Business interruption: insurers under pressure!


INSURANCE LAW

Business interruption: insurers under pressure!

A few weeks before the expiration of the two-year statute of limitation on business interruption coverage, this sensitive issue is coming back into the legal arena. The consequences for the insurers concerned could be massive.

On September 28, 2021, the Court of Appeal of Angers pronounced a decision that has already started to set a precedent. The disputed contract is an “All Risks Except” contract, underwritten by MMA IARD through the broker Acmans (not involved).

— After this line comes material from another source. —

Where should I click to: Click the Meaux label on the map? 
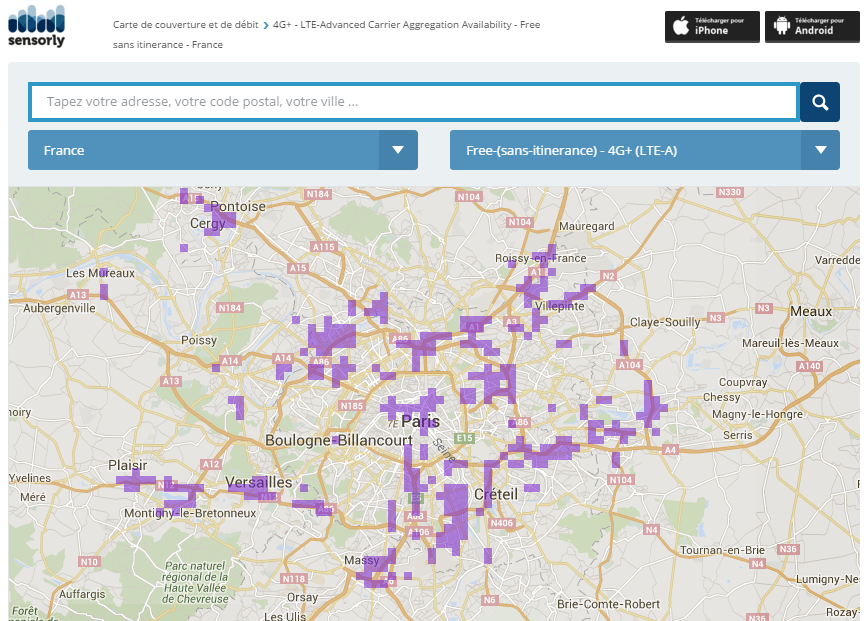tap(810, 311)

The pandemic recognized as insured damage

However, as Jérôme Goy, partner at Enthémis, points out, “this appeal decision is the first to deal with the principal guarantees of the contracts applied to Covid. By its reasoning, it allows a greater number of “All Risks Except” contracts to apply. And this without any question of extension – in short, without this business interruption necessarily being “without damage”.

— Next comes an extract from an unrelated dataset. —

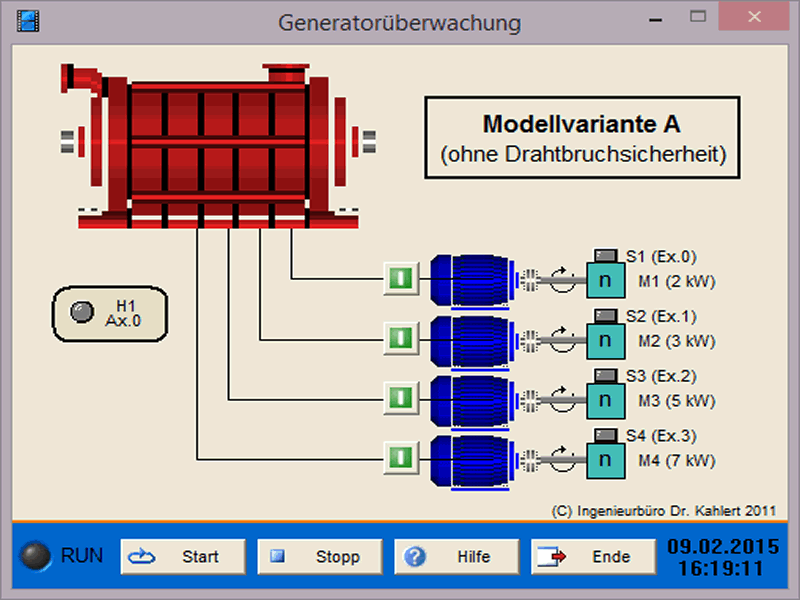800x600 pixels.
Task: Click the Modellvariante A label box
Action: [582, 138]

Indeed, as Jérôme Goy explains, “this decision recognizes the existence of damage to the clientele due to the pandemic: it also emphasizes that the pandemic is an insured damage, even in the absence of administrative closure”. To quote the grounds of the decision: “It is undeniable that the Covid-19 pandemic caused a major slowdown in the entire economy due to the widespread lockdown of the population and the closure of all non-essential businesses as well as of a large number of places open to the public. Therefore, to assert, as the MMAs do, that the decline in sales observed by the plaintiff company was not caused by an event affecting the company but by the economic crisis linked to the Covid-19 pandemic is an irrelevant distinction.”

An evolving case law

Until now, this reasoning had not been followed by the commercial courts called to rule.  However, it has already been emulated: a judgment of the Commercial Court of Brest of December 17, 2021 (concerning a case in which Enthémis intervened) goes in the same direction, specifying that beyond the notion of “clientele”, the going concern is considered as an insured asset. “This ruling adds that the administrative closure texts “alter, or even destroy, the clientele”, which leads to the application of the main guarantee of the insurance contract”, says Jérôme Goy.

As the end of the two-year statute of limitation approaches, this change in jurisprudence (contested by MMA in the case of the Angers Court of Appeal’s decision) could have serious consequences for three reasons: a greater number of applicable guarantees, longer indemnification periods, and much larger amounts at stake.  “The provisions already made by insurers may not be sufficient,” concludes Jérôme Goy.